■ TASK REQUIREMENTS
Rewrite the items from the line containing "Given: Click the" through the end, replacing "heart icon" with "star icon" and changing nothing else. Omit the pictures from your answer.

■ EXTRACTED DATA
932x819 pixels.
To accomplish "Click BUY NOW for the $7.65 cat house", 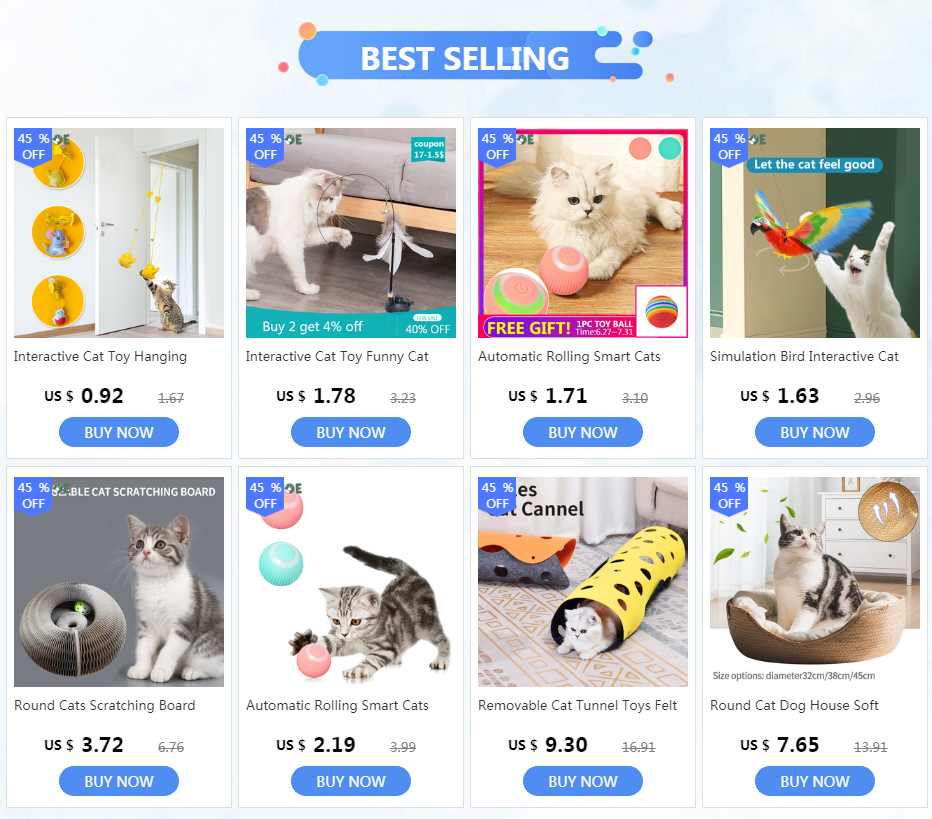I will click(814, 781).
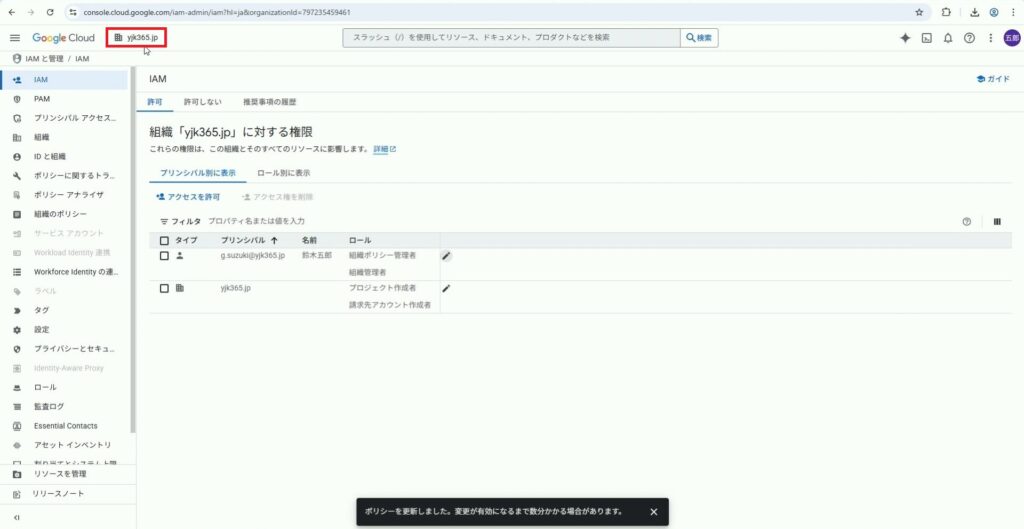Image resolution: width=1024 pixels, height=529 pixels.
Task: Open column display options icon
Action: click(x=997, y=221)
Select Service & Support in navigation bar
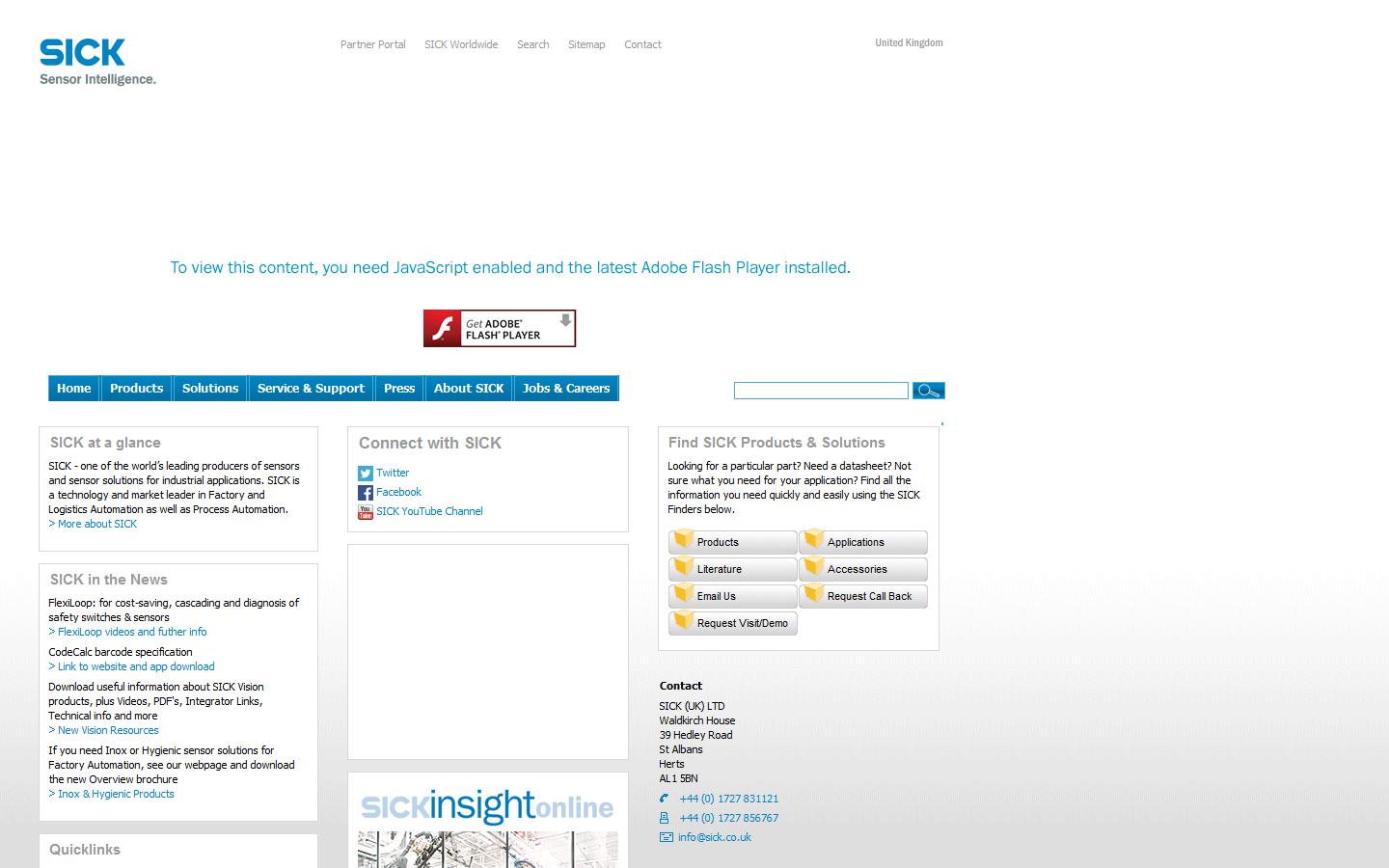Viewport: 1389px width, 868px height. pos(311,389)
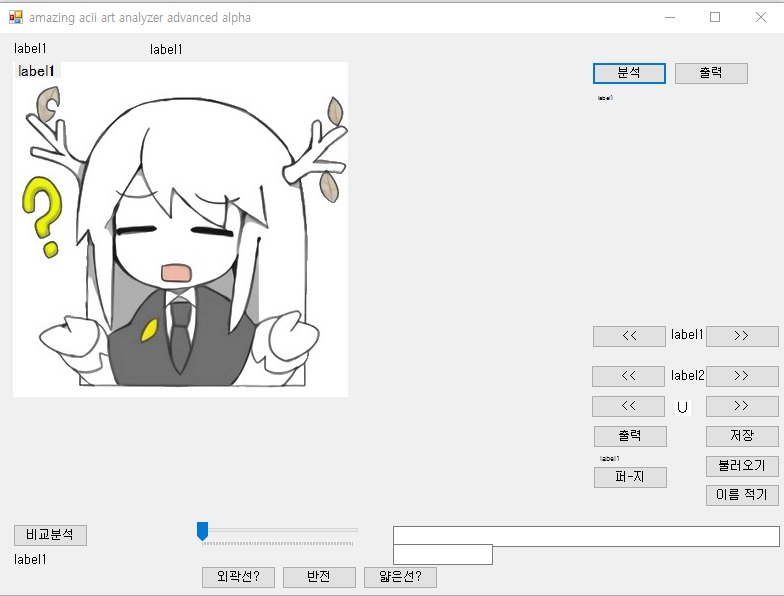Toggle the 외곽선? outline option

point(238,577)
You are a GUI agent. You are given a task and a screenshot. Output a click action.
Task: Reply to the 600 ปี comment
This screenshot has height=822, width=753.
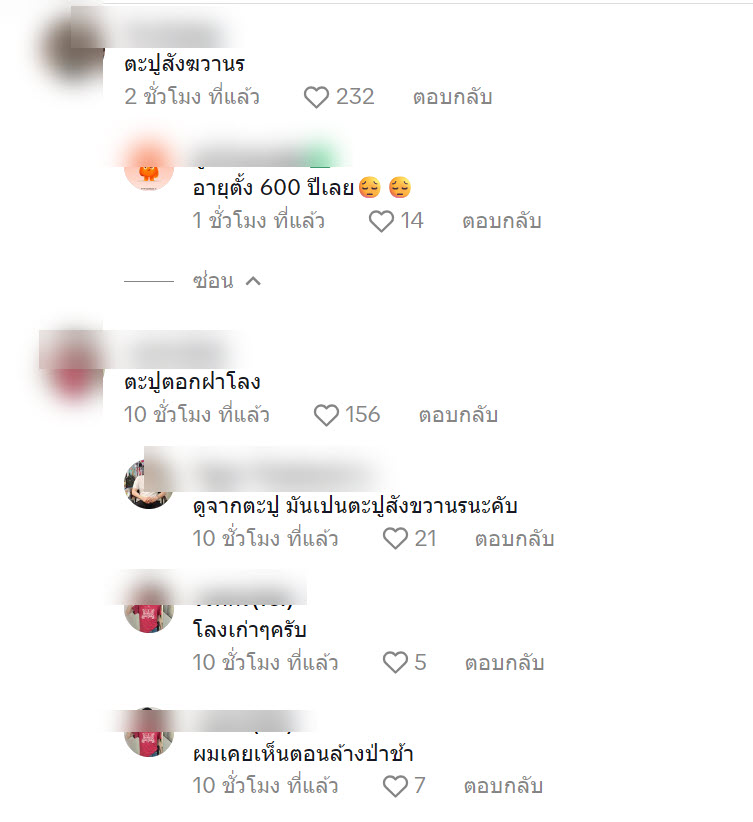pyautogui.click(x=502, y=221)
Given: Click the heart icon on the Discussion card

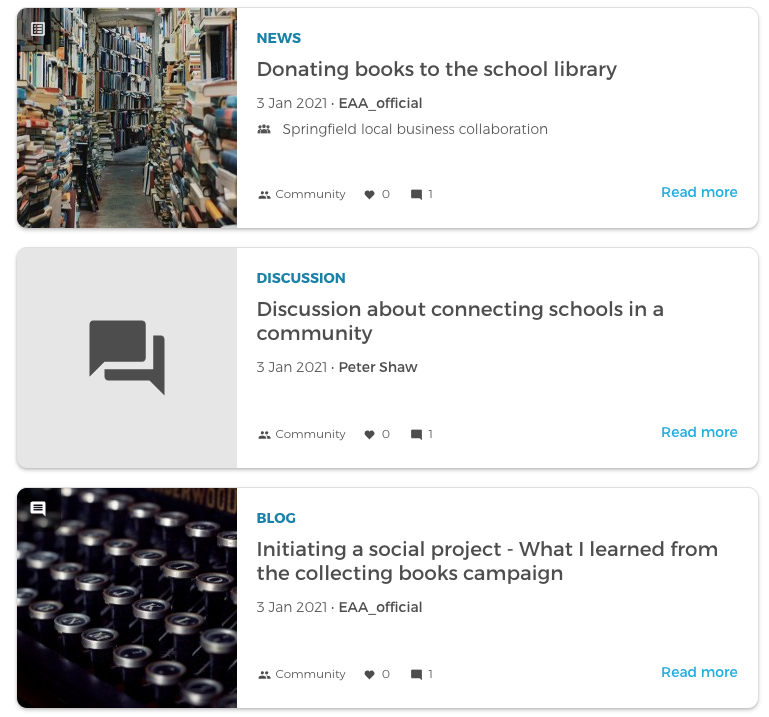Looking at the screenshot, I should tap(369, 435).
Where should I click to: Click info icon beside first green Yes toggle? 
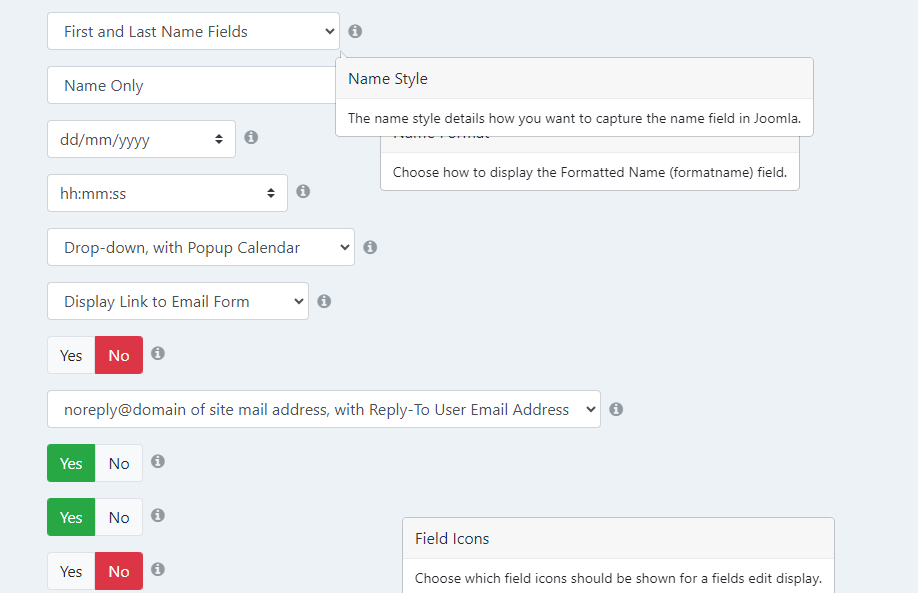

■ EXERCISE ANSWER
Given: Click the star icon on the Discussion card

Looking at the screenshot, I should tap(369, 435).
Where should I click to: Click info icon beside first green Yes toggle? 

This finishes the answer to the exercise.